Albert Dichy, directeur littéraire de l’IMEC
Et si on y trouve aussi Céline, Satie, Duras, Radiguet, Vitez, Violette Leduc ou bien encore Colette, la collection ne constitue pas pour autant un catalogue à la Prévert, mais est bel et bien enrichie selon des critères précis. Les plus demandées ? Les archives liées à la philosophie (l’IMEC conserve le disque dur de l’ordinateur de Jacques Derrida), aux sciences humaines, et tout ce qui a trait à la sociologie ou la psychanalyse. Le théâtre n’est pas en reste, les archives de Vitez et Chéreau, par exemple, sont également prisées.
Victime de son succès, l’IMEC fait désormais une sélection plus drastique : seules 20% des propositions de donation sont acceptées. Car même à l’abbaye d’Ardenne, il est difficile de pousser les murs.
Quelques chiffres
- 55 000 ouvrages et documents à la consultation ;
- 30 kilomètres de linéaire d’archives ;
- 720 fonds représentant plus de 44 millions de documents ;
- 530 chercheurs par an, dont 30% d’étrangers venus de 43 pays.
Ardenne, 900 ans d’une abbaye aux champs
Située sur la commune de Saint-Germain-la-Blanche-Herbe, aux portes de Caen, Ardenne est la troisième grande abbaye de l’agglomération caennaise avec l’Abbaye aux Hommes et l’Abbaye aux Dames. Cette année, la majestueuse Ardenne fête ses 900 ans.
Une légende raconte qu’en 1221, un bourgeois caennais et sa femme ont eu une vision de la Vierge Marie leur ordonnant de construire une chapelle en ce lieu. Après avoir acquis 7 acres de la parcelle nommée "le puit aux Saxons", le couple installe un prieuré. 17 ans plus tard, l’église romane qui a fait suite à la chapelle est consacrée par l’évêque de Bayeux.

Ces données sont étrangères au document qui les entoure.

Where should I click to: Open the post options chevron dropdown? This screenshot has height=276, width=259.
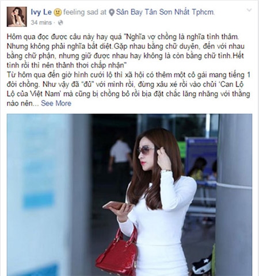[249, 10]
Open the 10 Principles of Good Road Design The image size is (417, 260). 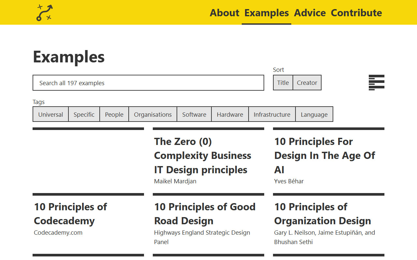point(205,214)
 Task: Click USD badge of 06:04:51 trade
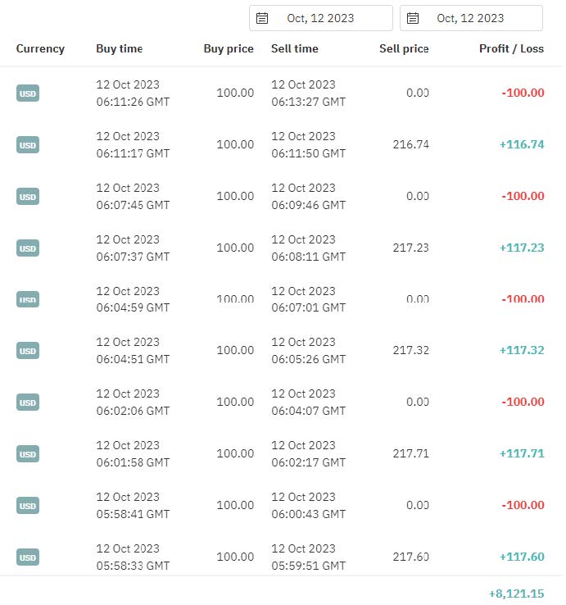[28, 351]
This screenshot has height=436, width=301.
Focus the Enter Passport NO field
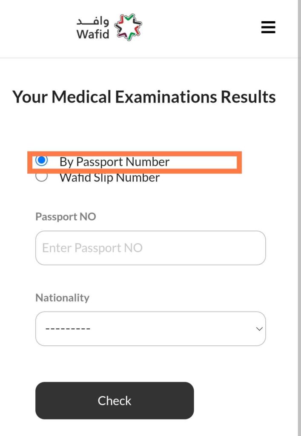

En 900 ans, l’abbaye a connu toutes les péripéties de l’Histoire de France, notamment la guerre de Cent Ans (1346-1453) et les guerres de Religion (1562-1598), la Révolution Française, qui chassa les chanoines et revendit les biens à différents propriétaires laïcs, l’Occupation, quand la famille Vico en fit un haut lieu de la Résistance normande… Dévastée, plusieurs fois bombardée mais jamais détruite, l’abbaye d’Ardenne est aujourd’hui plus majestueuse que jamais.
Propriété de la Région, qui y a mené de multiples chantiers de rénovation, l’abbaye est depuis 1998 le siège de l’IMEC. Son abbatiale a été transformée en bibliothèque qui offre aux chercheurs le calme et la sérénité qu’avaient par le passé les bâtiments conventuels, tandis que sa grande cour de ferme et sa grange aux dîmes accueillent manifestations, colloques et expositions. Ainsi, 900 ans après son édification, l’abbaye d’Ardenne est devenue un havre de paix et d’érudition.
Accueil du public en temps de Covid-19
Malgré la pandémie de covid-19 et les nombreuses contraintes sanitaires qui en découlent, elle continue néanmoins actuellement d’accueillir étudiants et chercheurs, français principalement, les voyages internationaux ayant connu un coup d’arrêt depuis mars dernier. Distanciation physique, gel hydro alcoolique et masques y sont bien évidemment de rigueur.